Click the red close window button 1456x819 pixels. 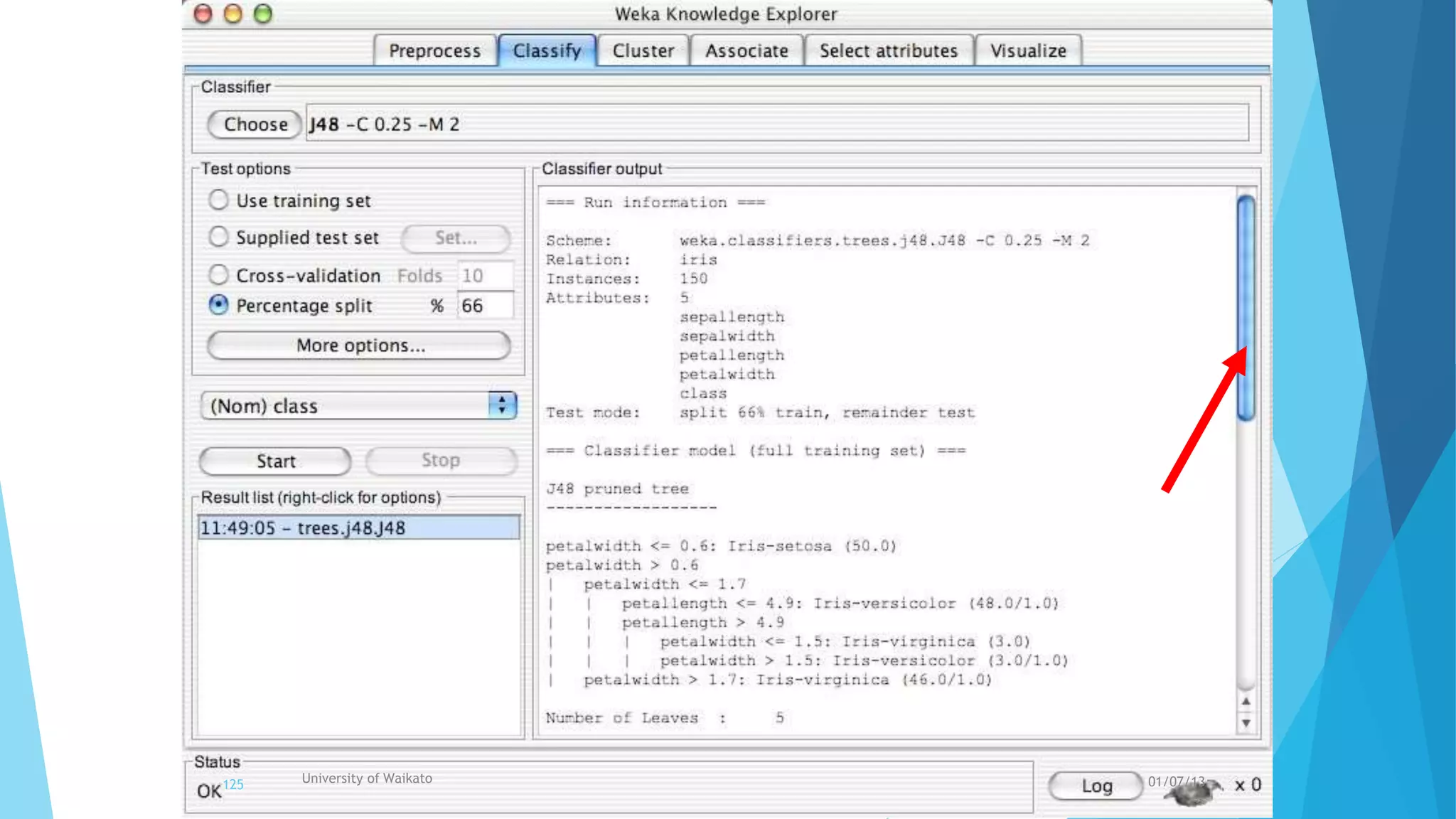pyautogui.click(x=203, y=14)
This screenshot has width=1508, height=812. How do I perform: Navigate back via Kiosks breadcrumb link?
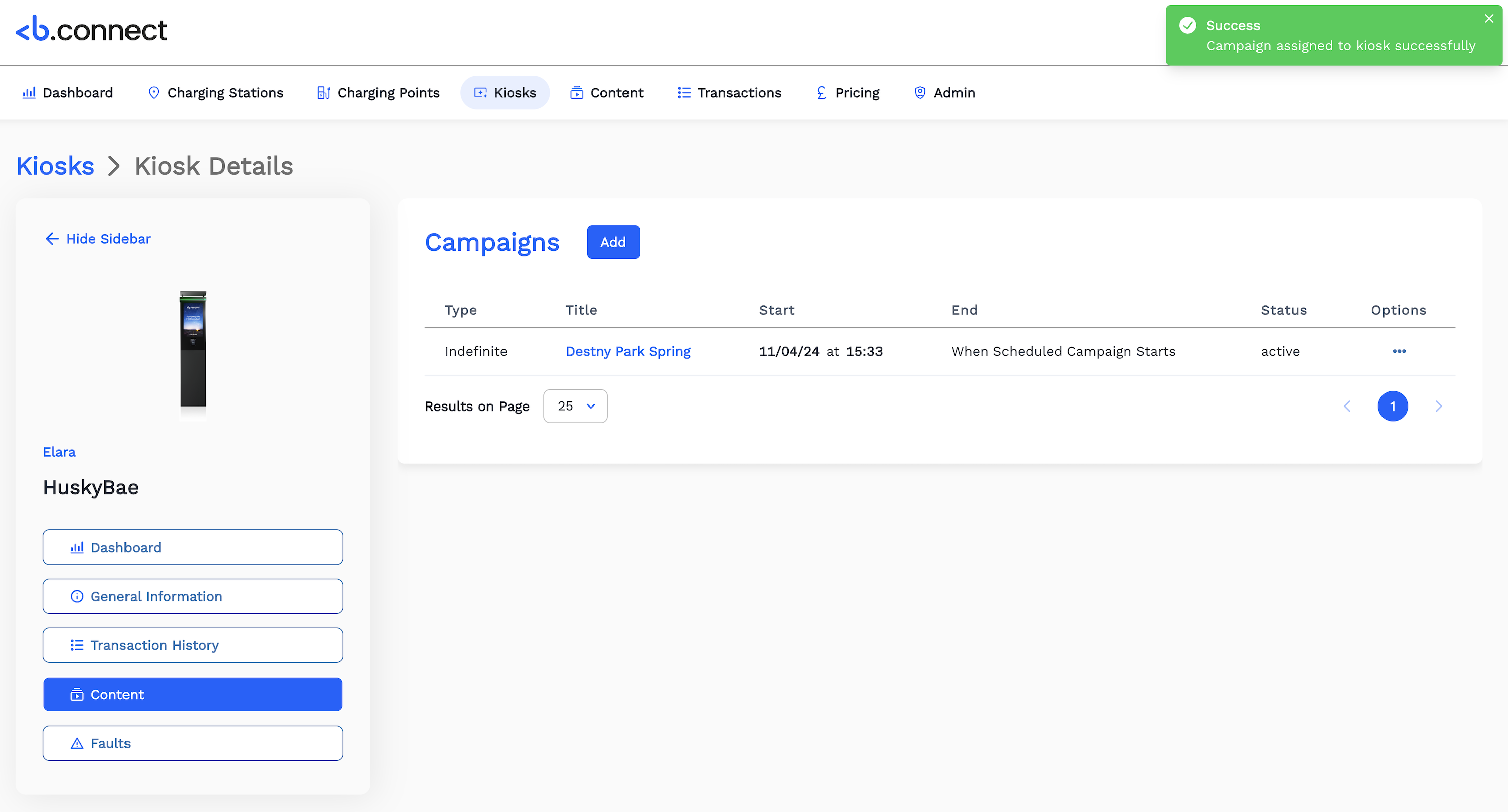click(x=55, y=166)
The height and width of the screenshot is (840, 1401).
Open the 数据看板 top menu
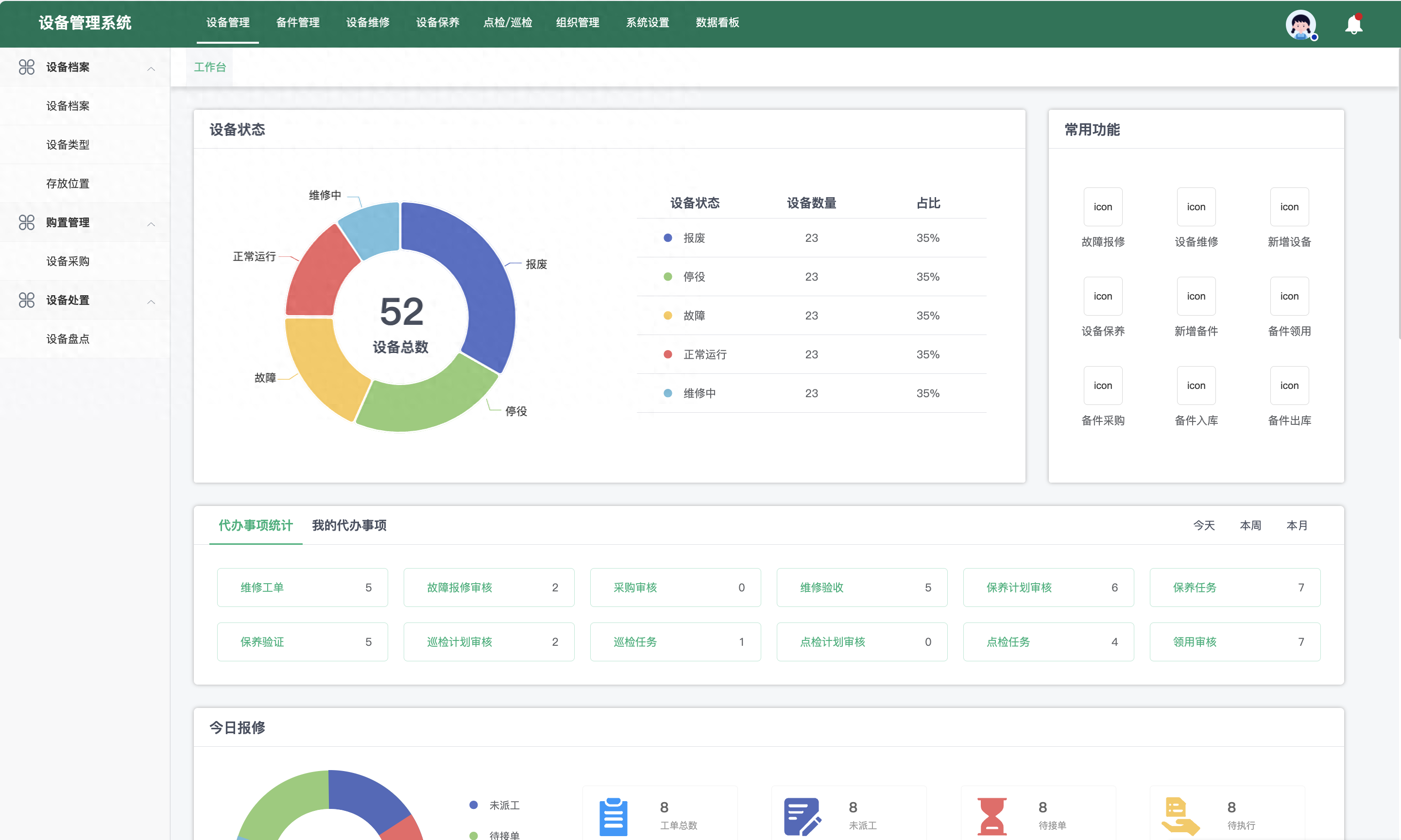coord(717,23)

++++++++++

Set down word for word each line from the one containing "This screenshot has" through the end of the material, and keep the pictures out of it.

**Exercise response**
This screenshot has width=1508, height=812. How do I perform: Navigate back via Kiosks breadcrumb link?
click(x=55, y=166)
The height and width of the screenshot is (840, 1401).
Open the 数据看板 top menu
coord(717,23)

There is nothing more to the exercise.